Work to be completed> Pictures aside, copy exactly each line from the one that holds "Given: Switch to the Dashboard tab" through the last line of the records below.

━━━

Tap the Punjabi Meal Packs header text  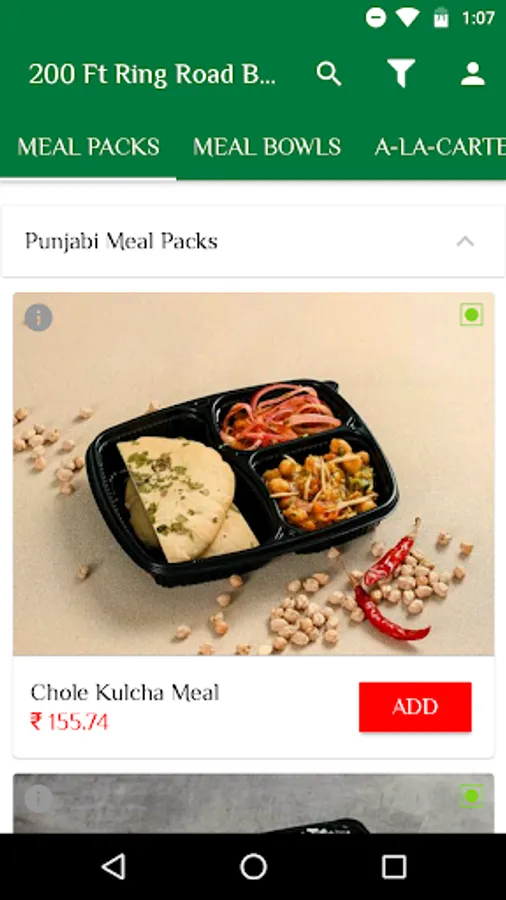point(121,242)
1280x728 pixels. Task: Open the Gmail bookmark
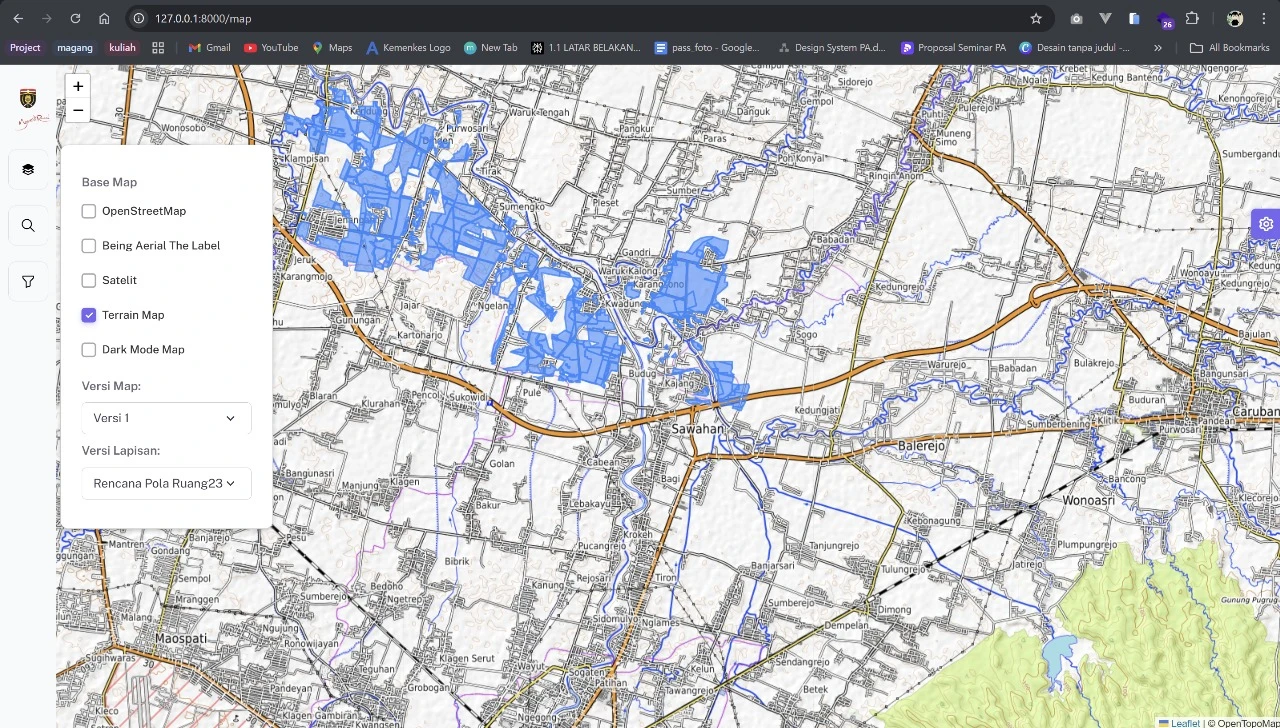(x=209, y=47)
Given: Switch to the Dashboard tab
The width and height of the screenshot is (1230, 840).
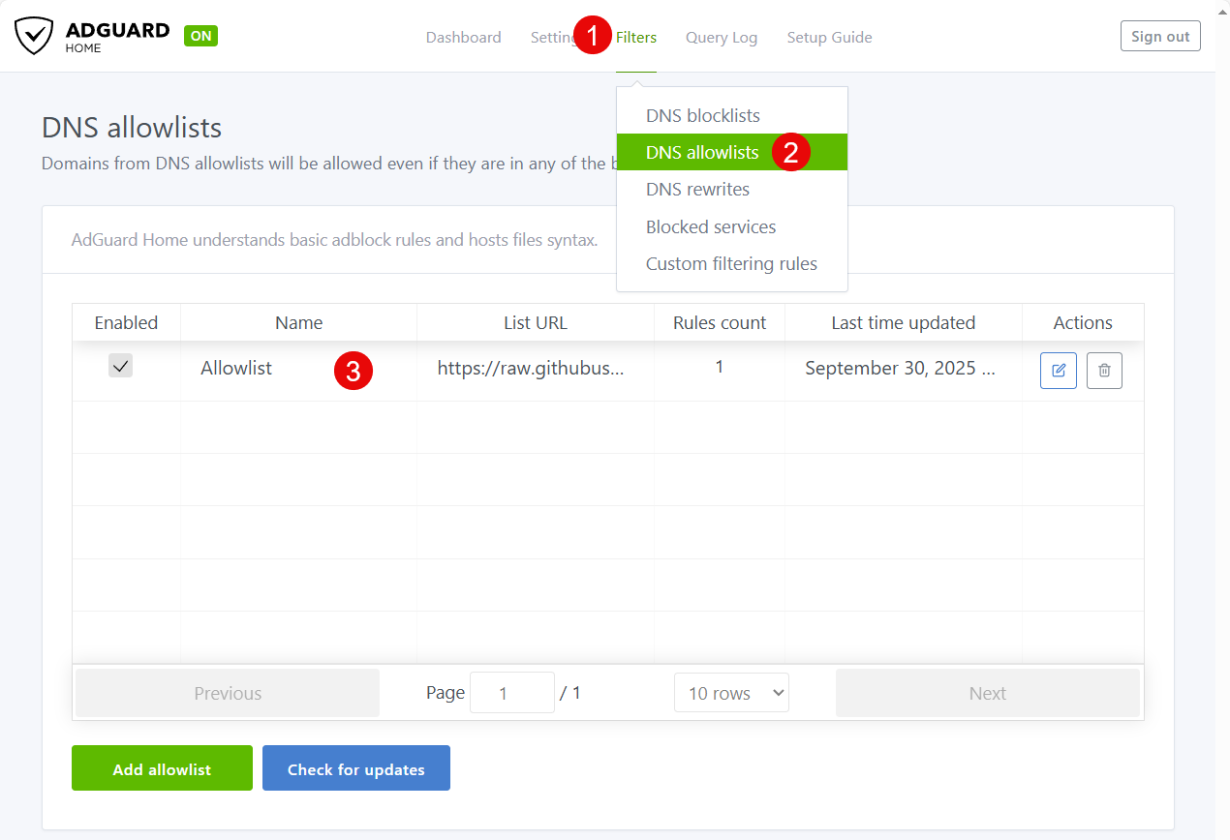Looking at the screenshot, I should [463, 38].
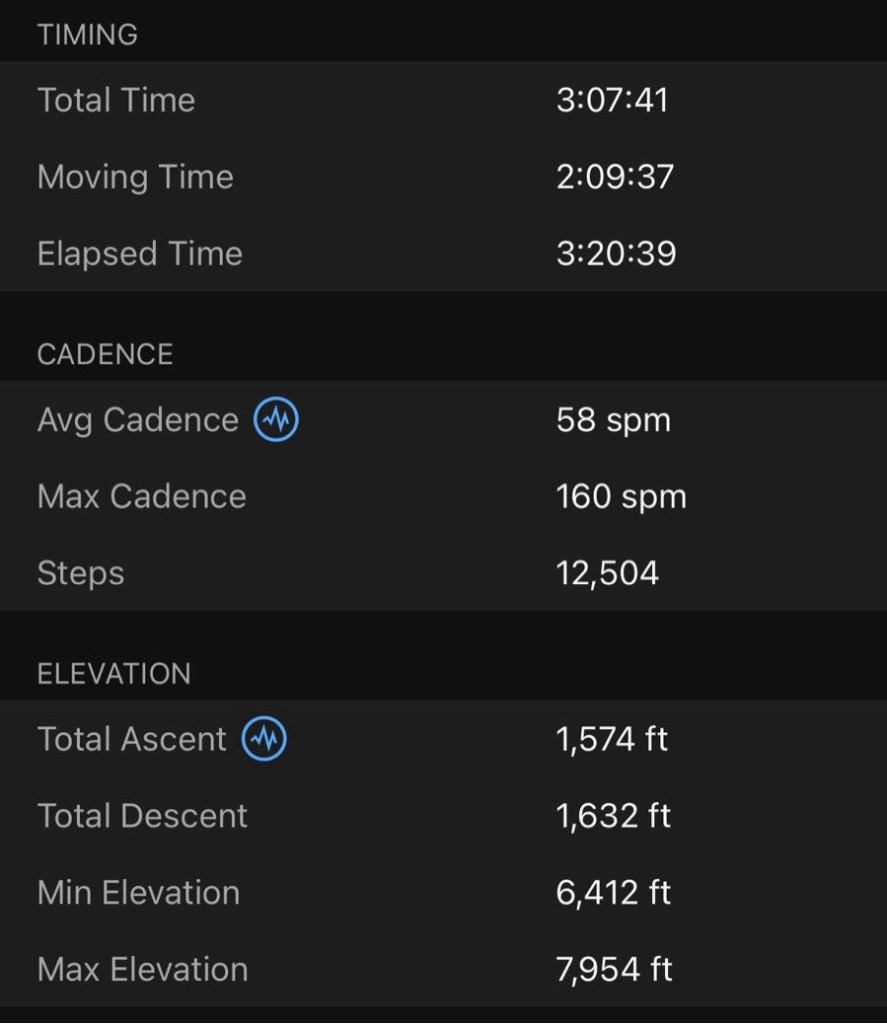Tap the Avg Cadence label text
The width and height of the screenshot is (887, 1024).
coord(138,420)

━━━

Your response>
Given: Switch to the Dashboard tab
The width and height of the screenshot is (1230, 840).
Looking at the screenshot, I should [463, 38].
Tap the Avg Cadence label text
The width and height of the screenshot is (887, 1024).
coord(138,420)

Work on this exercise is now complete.